Del Mar formally opposes Citizens United ruling
Del Mar recently joined a growing national movement to cut campaign spending.
In a 3-2 vote, council members on Jan. 20 passed a resolution to support overturning the U.S. Supreme Court’s Citizens United ruling.
By adopting the resolution, Del Mar joins 700 cities across the country in formally opposing the 2010 ruling, which found the First Amendment prevents the government from limiting corporations, associations and labor unions from spending money on elections. Seventy other cities in California have adopted similar resolutions, including Solana Beach, Encinitas and San Diego, according to the staff report.
“At the Del Mar level, we had experience with that kind of an episode a few years back when we had a measure on our ballot for a transfer tax on real estate and some outside interest put in a lot of money,” said Dwight Worden, who brought the resolution before the council, along with Councilman Don Mosier.
“There’s a movement nationally to try to rectify this by doing a constitutional amendment at the federal level. … Whether that has a chance of making it is anybody’s guess. It has a steep hill to climb.”

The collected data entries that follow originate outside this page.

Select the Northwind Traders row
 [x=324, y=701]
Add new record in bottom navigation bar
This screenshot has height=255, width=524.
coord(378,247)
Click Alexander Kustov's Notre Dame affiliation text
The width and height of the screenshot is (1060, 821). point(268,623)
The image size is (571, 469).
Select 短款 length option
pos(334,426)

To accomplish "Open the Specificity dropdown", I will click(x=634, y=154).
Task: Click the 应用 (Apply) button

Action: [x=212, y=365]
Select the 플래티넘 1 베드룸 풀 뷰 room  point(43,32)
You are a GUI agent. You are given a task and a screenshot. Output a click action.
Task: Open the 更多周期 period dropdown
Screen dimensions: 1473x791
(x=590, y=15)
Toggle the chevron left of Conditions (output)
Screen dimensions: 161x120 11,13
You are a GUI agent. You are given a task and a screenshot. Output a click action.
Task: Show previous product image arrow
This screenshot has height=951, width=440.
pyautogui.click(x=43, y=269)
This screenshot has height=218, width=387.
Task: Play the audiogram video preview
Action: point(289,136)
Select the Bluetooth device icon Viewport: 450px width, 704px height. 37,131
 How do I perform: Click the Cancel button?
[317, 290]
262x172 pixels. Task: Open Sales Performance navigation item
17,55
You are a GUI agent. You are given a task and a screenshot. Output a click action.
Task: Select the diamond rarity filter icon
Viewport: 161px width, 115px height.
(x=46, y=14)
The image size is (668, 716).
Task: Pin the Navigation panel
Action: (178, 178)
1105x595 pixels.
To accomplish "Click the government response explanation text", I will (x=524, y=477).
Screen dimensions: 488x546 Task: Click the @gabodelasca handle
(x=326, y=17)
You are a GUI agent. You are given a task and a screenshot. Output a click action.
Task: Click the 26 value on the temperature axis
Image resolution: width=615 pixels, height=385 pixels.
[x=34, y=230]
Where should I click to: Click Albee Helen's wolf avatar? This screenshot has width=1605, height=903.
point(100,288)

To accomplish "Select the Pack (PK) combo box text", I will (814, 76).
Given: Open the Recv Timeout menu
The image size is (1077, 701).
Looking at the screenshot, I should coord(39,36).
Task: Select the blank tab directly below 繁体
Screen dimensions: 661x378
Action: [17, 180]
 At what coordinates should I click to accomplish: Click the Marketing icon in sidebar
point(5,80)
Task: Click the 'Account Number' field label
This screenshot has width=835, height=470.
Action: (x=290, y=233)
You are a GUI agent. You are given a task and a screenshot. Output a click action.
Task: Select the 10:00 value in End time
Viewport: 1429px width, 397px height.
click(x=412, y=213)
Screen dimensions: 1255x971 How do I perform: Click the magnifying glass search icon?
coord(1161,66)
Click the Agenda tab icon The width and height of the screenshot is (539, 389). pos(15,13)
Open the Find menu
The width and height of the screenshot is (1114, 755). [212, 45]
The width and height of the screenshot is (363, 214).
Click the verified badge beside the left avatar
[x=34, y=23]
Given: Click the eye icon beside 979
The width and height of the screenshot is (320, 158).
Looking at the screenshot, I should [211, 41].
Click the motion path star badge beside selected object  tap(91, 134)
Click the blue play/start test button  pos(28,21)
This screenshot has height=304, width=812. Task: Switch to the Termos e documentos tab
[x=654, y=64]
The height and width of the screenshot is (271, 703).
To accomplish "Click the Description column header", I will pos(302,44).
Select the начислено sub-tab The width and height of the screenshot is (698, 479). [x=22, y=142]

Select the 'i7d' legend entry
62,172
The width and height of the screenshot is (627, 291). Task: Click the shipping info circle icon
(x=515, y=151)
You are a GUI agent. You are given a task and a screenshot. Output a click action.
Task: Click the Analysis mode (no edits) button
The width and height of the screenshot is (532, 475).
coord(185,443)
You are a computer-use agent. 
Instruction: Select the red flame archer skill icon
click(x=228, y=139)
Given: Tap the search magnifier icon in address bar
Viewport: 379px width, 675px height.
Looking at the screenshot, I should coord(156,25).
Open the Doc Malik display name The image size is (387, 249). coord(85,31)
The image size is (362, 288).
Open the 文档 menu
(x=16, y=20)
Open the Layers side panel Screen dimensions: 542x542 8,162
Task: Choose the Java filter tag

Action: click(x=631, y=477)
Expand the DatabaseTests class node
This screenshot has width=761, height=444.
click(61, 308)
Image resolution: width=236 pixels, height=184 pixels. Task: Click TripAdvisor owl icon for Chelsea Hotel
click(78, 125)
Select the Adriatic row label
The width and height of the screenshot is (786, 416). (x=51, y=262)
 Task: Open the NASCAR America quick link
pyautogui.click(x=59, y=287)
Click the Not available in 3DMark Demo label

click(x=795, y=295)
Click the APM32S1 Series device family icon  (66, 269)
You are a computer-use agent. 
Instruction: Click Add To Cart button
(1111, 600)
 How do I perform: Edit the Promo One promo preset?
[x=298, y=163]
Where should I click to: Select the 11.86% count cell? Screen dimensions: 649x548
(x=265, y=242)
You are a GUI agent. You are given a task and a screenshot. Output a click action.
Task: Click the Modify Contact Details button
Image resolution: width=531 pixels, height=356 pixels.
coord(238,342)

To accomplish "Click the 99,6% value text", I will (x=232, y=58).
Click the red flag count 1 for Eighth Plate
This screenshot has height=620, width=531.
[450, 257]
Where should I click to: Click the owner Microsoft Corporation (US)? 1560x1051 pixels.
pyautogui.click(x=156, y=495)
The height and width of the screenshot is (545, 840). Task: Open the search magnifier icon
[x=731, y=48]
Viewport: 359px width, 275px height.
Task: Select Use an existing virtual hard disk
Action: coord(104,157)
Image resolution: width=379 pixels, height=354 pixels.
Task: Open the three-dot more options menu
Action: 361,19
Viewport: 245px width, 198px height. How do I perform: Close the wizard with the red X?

Echoing Worden’s comments, Mosier agreed the ruling has had an impact on the local level.
“This is a Del Mar issue, even though it’s a Supreme Court decision,” Mosier said. “Other cities in our location have been impacted by outside spending groups. In particular, there have been a number of school board elections where outside spending groups have really changed the election.
“So even though this is a federal statute we’re protesting, this is a local issue for cities. With this law in the books, it’s very hard for us to change our contribution limits that would prevent impact from outside spending groups.”
Al Corti and Terry Sinnott, however, voted against the resolution, questioning whether it truly reflected the thoughts of residents.
“From my standpoint, it is not the opposition to what the resolution is trying to achieve. It’s not about the lack of seriousness — I think the issue is very serious and should be addressed,” Sinnott said. “I just think that it’s beyond the scope of the City Council to be voicing the community’s concern without actually having that dialogue.”